A pesar de los esfuerzos hechos en los últimos días para apretar el paso y aunque el viernes se pusieron unas 90.000 dosis de vacuna en toda España, será necesario triplicar la velocidad para alcanzar la meta del 70% de población inmunizada al terminar el verano. Hay que inocular unas 275.000 dosis diarias de vacuna. De lo contrario, solo en el último tercio de 2021 se podría alcanzar el porcentaje de población vacunada que se ha fijado como objetivo.

No se entiende qué significa decir que “hay que tener más vacunados que contagiados”. En realidad, el objetivo establecido obliga a multiplicar por diez el número de vacunados con relación al número de contagiados y no hay que detenerse hasta lograrlo. Tanto las comunidades autónomas como el Gobierno central tendrán que redoblar los esfuerzos para llegar a la “velocidad de crucero” requerida: dos millones de dosis cada semana durante 35 semanas (o casi tres millones durante 22 semanas si se quiere alcanzar esa cifra de vacunados antes del 30 de junio).

En resumen, es tiempo de actuar con determinación, de modo anticipatorio y tenemos suficiente conocimiento científico que avala cómo hacerlo. Es momento además de fraguar un compromiso de Estado por parte de todas las fuerzas políticas para frenar esta tercera ola, para prevenir un colapso asistencial, para impedir el mayor número posible de muertes evitables y para superar rezagos y acometer con éxito el programa de vacunación en los próximos meses. 
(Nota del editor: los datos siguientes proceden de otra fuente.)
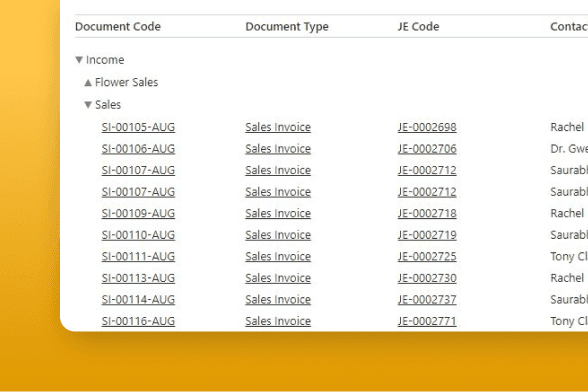Click the JE Code column header
Screen dimensions: 588x392
pyautogui.click(x=418, y=27)
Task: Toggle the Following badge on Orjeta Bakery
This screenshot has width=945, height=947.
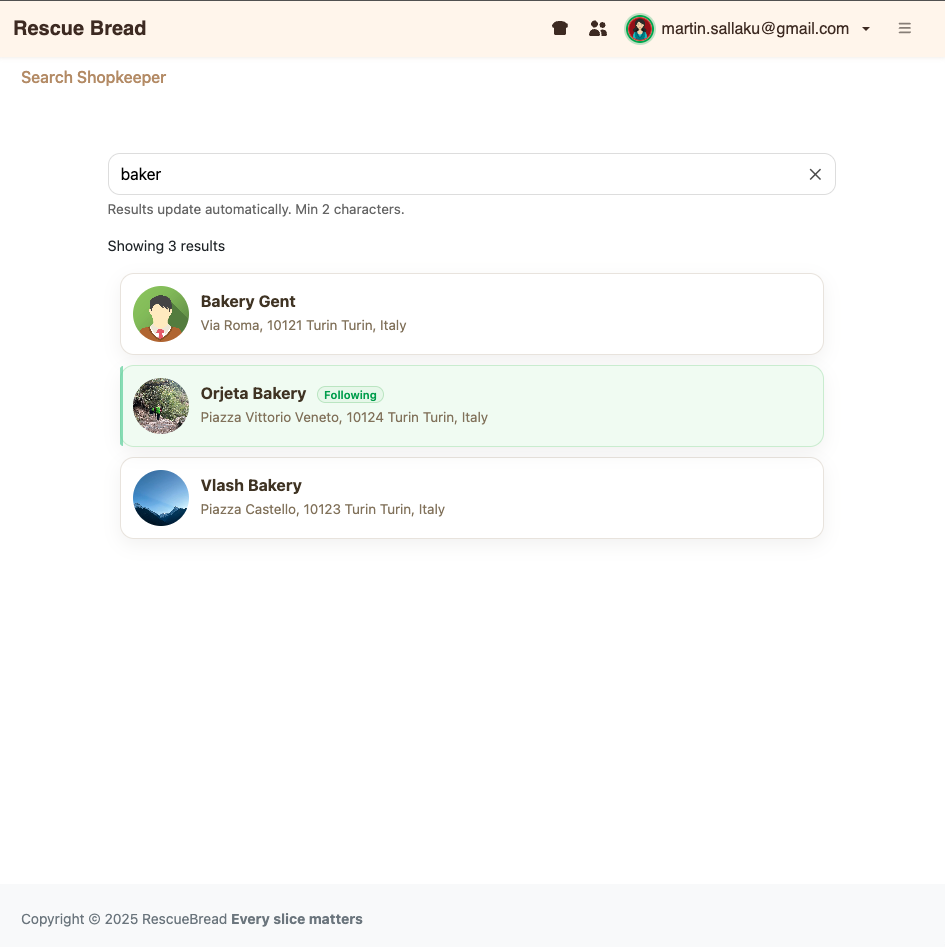Action: [x=350, y=395]
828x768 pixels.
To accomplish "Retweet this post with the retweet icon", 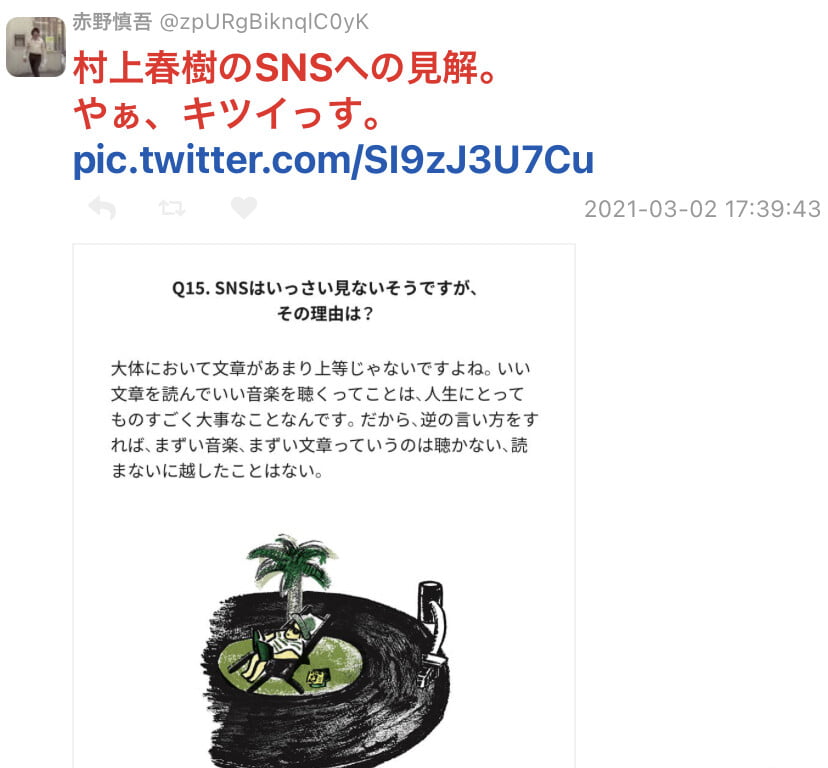I will pos(172,208).
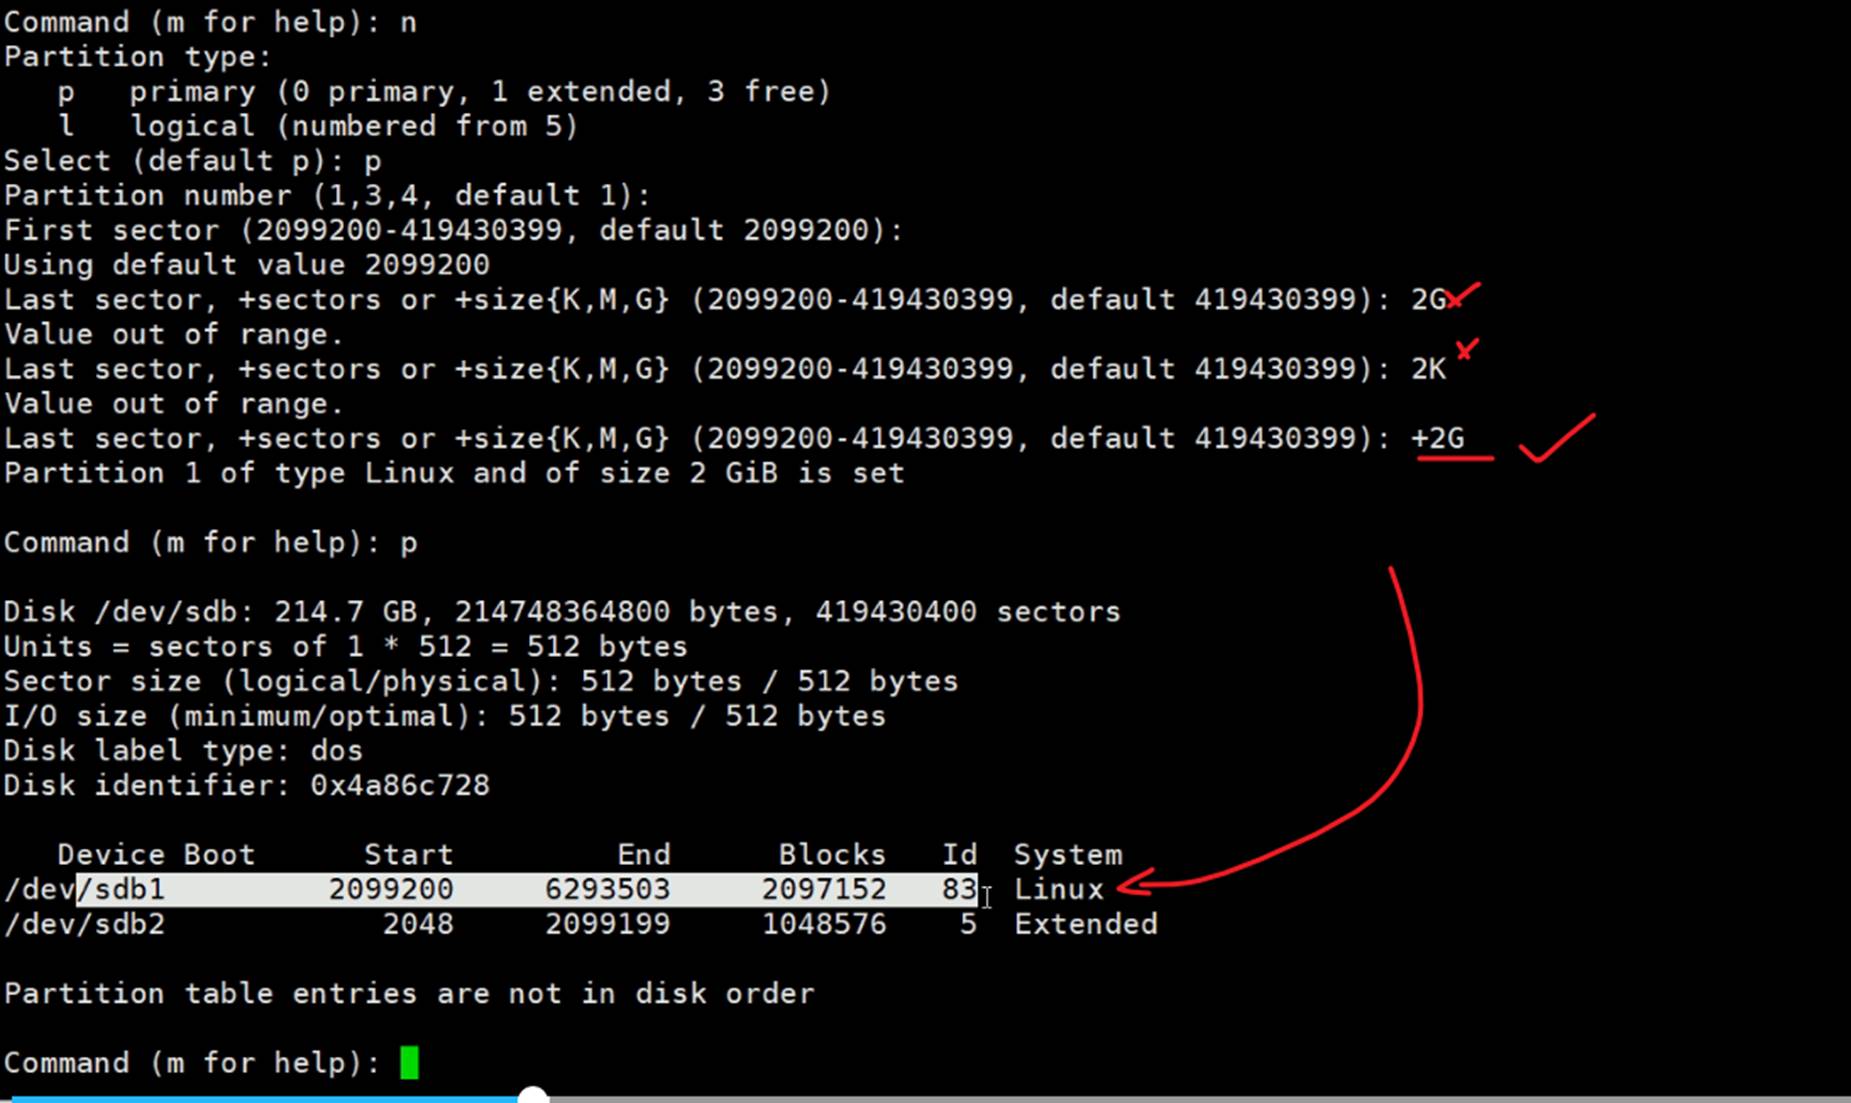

Modificar el estado de alarma para otorgar cobertura jurídica a medidas más estrictas es algo que no debería generar duda alguna ni en el Gobierno central, ni en los gobiernos autonómicos ni entre los diferentes partidos políticos. Y acelerar el ritmo de la vacunación es inexcusable. La salud y la vida de los españoles y españolas así lo requiere.